Kiss those Math Headaches GOODBYE!

Posts tagged ‘Aunt Sally’

Abbreviating the Order of Operations


My recent posts about “Dear Aunt Sally” have, I hope, shown how dangerous it is to teach the memory trick of Please Excuse My Dear Aunt Sally — at least without some additional explanation.

Today I propose a way to save Dear Aunt Sally, for those of you who still like her.

As you know, the memory sentence is often abbreviated PEMDAS, which stands for:  PARENTHESES, the EXPONENTS, then MULTIPLICATION, then DIVISION, then ADDITION, then SUBTRACTION.

The problem with PEMDAS is that it makes kids think they always multiply before dividing, and that they always add before subtracting.

For students attached to PEMDAS, I let them use it, but I have them write it a novel way, so they realize they must pay attention to the left-right orientation of the operation symbols.

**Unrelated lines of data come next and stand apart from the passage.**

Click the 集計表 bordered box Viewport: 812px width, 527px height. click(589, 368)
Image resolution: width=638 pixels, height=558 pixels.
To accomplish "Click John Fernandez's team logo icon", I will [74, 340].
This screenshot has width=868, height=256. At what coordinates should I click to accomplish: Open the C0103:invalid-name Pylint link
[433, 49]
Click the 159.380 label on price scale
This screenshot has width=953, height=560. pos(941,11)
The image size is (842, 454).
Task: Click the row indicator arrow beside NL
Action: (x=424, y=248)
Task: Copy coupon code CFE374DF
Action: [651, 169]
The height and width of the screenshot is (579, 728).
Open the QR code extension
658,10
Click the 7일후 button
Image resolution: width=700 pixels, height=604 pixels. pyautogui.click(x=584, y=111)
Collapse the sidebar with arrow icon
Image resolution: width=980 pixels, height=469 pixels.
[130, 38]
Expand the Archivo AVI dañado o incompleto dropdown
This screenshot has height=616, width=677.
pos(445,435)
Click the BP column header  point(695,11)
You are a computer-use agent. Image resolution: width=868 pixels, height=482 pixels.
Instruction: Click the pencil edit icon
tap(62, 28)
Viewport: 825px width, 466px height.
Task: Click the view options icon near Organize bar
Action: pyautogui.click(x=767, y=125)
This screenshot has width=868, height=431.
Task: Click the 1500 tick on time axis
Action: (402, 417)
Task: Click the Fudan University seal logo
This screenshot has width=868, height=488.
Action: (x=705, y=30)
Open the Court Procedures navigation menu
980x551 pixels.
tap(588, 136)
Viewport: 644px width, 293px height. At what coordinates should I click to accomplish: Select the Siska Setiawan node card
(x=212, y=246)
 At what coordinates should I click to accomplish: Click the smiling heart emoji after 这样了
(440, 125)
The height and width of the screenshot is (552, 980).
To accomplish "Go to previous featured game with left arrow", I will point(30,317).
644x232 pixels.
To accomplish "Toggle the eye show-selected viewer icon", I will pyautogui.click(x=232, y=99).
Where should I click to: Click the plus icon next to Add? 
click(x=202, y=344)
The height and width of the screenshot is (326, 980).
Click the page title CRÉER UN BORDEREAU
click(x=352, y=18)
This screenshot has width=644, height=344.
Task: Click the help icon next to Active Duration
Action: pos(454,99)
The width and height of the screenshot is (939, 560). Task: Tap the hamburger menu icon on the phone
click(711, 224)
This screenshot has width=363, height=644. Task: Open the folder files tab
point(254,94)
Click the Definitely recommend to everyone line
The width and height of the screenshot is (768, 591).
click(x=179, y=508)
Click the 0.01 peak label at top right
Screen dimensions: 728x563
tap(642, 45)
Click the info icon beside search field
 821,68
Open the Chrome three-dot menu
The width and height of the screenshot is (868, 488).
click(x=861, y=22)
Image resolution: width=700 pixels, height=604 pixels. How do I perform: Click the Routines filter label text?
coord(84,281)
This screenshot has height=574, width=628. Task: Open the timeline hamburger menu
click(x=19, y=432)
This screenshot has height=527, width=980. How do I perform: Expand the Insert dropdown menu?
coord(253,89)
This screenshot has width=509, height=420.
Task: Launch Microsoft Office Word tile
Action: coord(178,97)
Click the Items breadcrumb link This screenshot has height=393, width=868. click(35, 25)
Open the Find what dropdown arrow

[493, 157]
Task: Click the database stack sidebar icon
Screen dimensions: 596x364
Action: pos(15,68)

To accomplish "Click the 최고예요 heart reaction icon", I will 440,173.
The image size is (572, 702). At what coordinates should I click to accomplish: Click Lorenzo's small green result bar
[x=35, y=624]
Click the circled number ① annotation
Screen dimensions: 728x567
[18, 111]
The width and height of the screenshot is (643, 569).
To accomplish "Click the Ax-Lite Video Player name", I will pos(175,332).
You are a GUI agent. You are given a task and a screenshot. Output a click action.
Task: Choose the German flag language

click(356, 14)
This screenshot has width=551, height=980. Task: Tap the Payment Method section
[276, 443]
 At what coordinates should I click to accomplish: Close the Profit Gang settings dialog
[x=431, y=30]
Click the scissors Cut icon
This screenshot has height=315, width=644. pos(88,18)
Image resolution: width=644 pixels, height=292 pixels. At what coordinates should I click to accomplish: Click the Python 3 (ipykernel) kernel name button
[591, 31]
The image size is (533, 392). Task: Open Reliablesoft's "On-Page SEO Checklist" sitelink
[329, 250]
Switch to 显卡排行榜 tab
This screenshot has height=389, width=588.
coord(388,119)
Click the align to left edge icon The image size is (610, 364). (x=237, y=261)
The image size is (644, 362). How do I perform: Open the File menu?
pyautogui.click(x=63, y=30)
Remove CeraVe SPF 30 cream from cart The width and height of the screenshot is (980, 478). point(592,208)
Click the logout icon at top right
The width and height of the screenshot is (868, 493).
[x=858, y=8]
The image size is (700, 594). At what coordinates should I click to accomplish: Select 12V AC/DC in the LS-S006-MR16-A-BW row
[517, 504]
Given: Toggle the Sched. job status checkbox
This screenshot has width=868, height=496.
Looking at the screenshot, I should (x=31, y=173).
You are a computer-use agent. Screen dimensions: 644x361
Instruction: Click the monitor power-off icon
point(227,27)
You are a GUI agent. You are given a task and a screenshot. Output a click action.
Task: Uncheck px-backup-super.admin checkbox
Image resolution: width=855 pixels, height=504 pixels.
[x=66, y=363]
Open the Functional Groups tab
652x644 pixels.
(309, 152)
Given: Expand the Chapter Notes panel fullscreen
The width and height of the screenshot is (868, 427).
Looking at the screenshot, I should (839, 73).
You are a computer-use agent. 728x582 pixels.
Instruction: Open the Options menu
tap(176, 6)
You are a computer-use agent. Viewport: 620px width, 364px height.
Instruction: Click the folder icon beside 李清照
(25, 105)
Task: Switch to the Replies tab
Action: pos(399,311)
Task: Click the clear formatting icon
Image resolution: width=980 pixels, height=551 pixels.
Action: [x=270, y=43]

In the new way of writing PEMDAS, I put M and D in the same place, separate by the word “or.” Then I do the same for the A and S. So the whole memory device looks like this:

Alternative for PEMDAS

My suggestion is that teachers who like PEMDAS try this and see if your students start making fewer mistakes with the order of operations.

For those of you who never liked PEMDAS on the first place, I recommend that you check out the order of operations as presently in a clearer way, as it is in my Algebra Survival Guide. To get a feel for that, you can download the chapter of the book on Positive and Negative numbers here. Just click where it says:  See Sample Chapters of the Algebra Survival Guide and Workbook.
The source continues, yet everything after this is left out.